··· EXTRACTED DATA

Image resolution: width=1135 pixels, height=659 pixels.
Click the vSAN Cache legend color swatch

······
··· EXTRACTED DATA

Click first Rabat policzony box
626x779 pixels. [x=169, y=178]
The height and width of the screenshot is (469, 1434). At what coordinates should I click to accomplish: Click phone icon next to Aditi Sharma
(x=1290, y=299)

······
··· EXTRACTED DATA

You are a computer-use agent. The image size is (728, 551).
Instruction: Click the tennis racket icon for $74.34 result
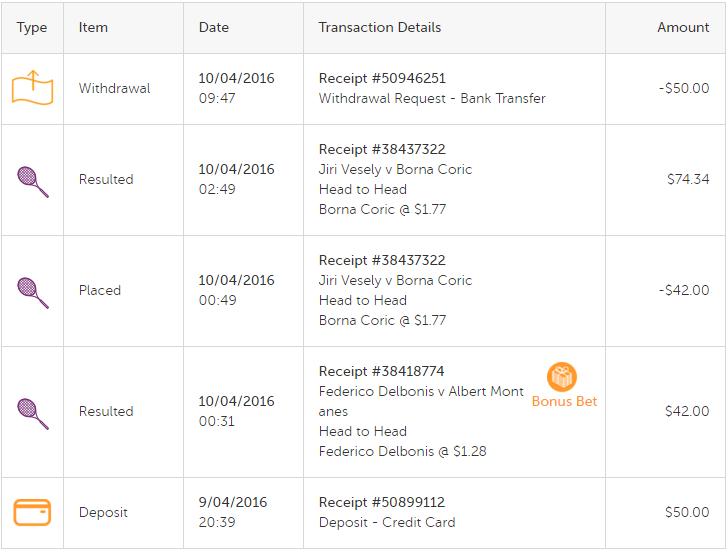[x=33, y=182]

······

■ WORK TO COMPLETE
Taking the lines above, repeat exactly those from the line that contains "Image resolution: width=1135" through the line that contains "Click the vSAN Cache legend color swatch", and both of those lines as well. Include nothing else.

■ RESPONSE TO THIS EXERCISE
Image resolution: width=1135 pixels, height=659 pixels.
Click the vSAN Cache legend color swatch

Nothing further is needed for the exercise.